## Assigned task
Below are some records. Print exactly the lines between the one holding "November 2016 (26, 2248)" and the one holding "August 2018 (23, 2070)", inclusive, and nothing else.

## Supplied data
=-=-=-=-=

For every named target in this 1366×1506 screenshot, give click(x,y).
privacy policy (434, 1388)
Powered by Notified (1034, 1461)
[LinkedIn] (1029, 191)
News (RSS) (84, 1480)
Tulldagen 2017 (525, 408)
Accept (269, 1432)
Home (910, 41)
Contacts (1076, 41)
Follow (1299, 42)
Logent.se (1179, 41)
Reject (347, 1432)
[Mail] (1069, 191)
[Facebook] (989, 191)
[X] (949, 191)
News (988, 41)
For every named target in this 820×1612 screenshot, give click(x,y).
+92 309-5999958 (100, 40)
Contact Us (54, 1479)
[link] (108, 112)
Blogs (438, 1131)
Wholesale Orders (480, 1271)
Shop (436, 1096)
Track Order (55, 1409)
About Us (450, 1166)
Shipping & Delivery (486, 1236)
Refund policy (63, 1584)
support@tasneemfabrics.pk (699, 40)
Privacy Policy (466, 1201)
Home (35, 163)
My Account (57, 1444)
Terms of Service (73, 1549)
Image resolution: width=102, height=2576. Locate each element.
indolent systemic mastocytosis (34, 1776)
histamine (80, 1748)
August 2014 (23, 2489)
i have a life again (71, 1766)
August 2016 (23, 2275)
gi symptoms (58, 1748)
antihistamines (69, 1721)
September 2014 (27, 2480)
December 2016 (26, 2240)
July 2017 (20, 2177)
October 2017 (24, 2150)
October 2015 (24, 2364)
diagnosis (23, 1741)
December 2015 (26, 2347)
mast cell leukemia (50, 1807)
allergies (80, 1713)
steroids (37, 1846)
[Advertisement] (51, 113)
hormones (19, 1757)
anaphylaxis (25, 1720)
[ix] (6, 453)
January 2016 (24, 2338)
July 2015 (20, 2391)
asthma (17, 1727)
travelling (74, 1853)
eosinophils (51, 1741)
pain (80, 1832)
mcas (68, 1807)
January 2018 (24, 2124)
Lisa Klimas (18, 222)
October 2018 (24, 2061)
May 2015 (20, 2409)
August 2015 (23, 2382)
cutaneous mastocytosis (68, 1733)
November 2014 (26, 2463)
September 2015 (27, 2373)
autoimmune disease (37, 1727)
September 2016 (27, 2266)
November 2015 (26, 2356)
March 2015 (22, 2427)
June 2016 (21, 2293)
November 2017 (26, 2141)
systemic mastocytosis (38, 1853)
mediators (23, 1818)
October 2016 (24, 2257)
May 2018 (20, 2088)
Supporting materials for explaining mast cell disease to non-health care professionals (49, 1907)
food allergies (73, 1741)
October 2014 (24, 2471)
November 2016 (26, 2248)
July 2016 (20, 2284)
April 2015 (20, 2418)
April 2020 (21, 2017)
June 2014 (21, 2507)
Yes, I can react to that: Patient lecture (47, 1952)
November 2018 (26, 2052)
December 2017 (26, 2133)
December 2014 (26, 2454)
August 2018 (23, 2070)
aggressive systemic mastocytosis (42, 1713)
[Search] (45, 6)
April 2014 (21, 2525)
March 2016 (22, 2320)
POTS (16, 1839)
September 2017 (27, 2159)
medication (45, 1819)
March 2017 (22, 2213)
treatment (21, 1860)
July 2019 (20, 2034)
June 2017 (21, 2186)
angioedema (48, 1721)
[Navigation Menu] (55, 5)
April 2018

=-=-=-=-=

## Output of the task
November 2016 (26, 2248)
July 2016 (20, 2284)
April 2015 (20, 2418)
April 2020 (21, 2017)
June 2014 (21, 2507)
Yes, I can react to that: Patient lecture (47, 1952)
November 2018 (26, 2052)
December 2017 (26, 2133)
December 2014 (26, 2454)
August 2018 (23, 2070)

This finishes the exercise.